++++ AVAILABLE DATA ++++

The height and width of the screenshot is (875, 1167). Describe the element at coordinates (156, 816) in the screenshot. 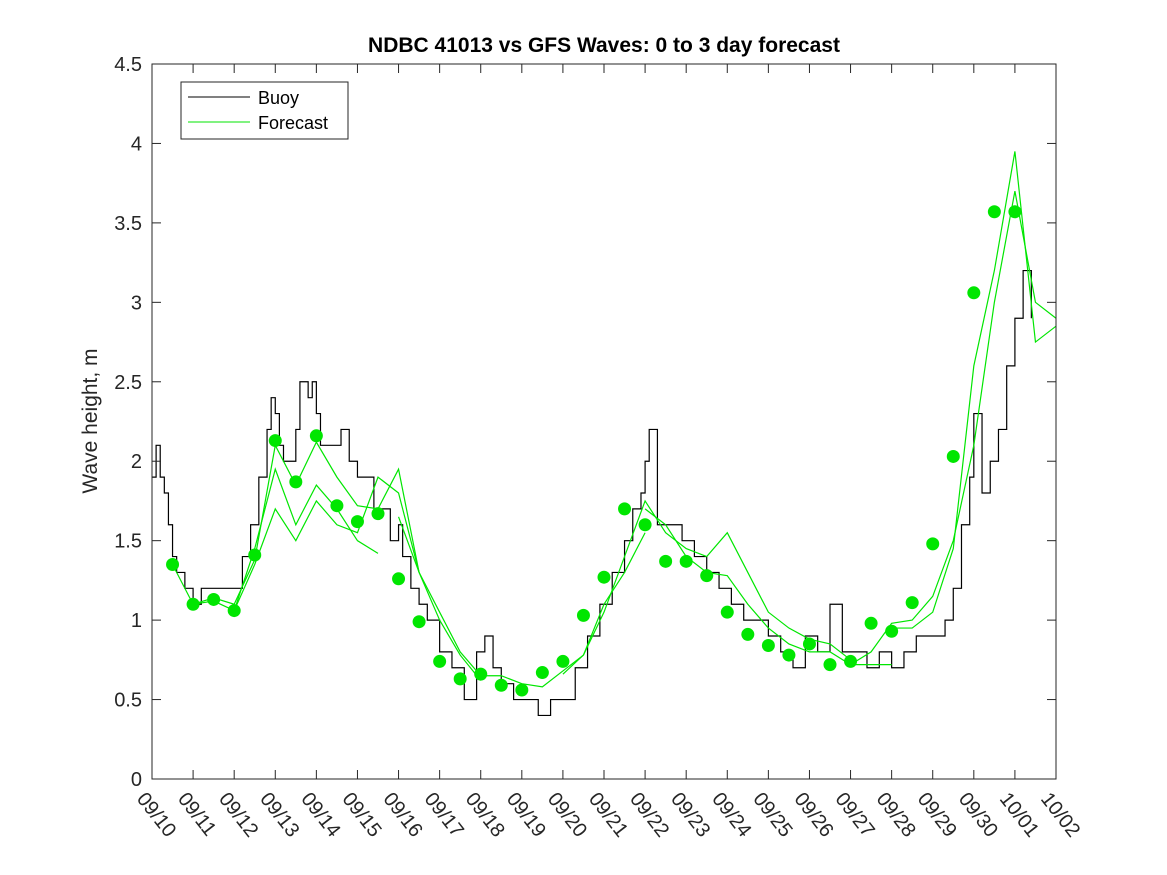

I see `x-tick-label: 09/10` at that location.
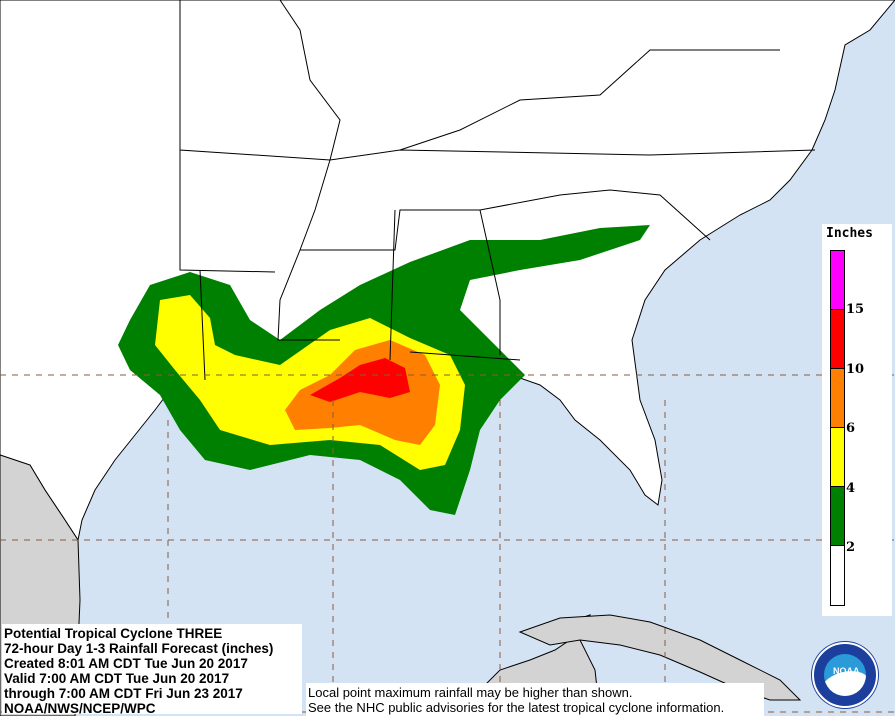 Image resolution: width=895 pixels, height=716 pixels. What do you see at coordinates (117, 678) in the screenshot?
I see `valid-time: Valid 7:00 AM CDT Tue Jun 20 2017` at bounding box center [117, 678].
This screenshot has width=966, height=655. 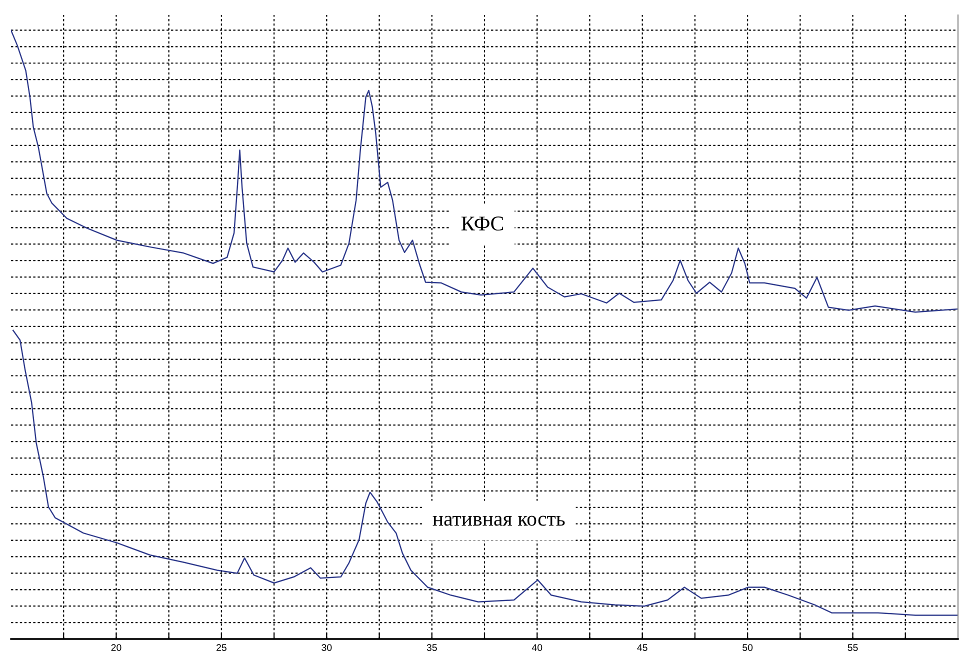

++++

* [DIRECTIONS FOR THIS TASK] Can you turn the material above into a Markdown table with the columns Row and Text, giving each non-blank line its own numbered row and leaving the pictures out?

* [SOLUTION TO THIS TASK]
| Row | Text |
|---|---|
| 1 | The height and width of the screenshot is (875, 1167). Describe the element at coordinates (156, 816) in the screenshot.  |
| 2 | I see `x-tick-label: 09/10` at that location. |
| 3 |  Image resolution: width=895 pixels, height=716 pixels. What do you see at coordinates (117, 678) in the screenshot? |
| 4 | I see `valid-time: Valid 7:00 AM CDT Tue Jun 20 2017` at bounding box center [117, 678]. |
| 5 | This screenshot has width=966, height=655.  |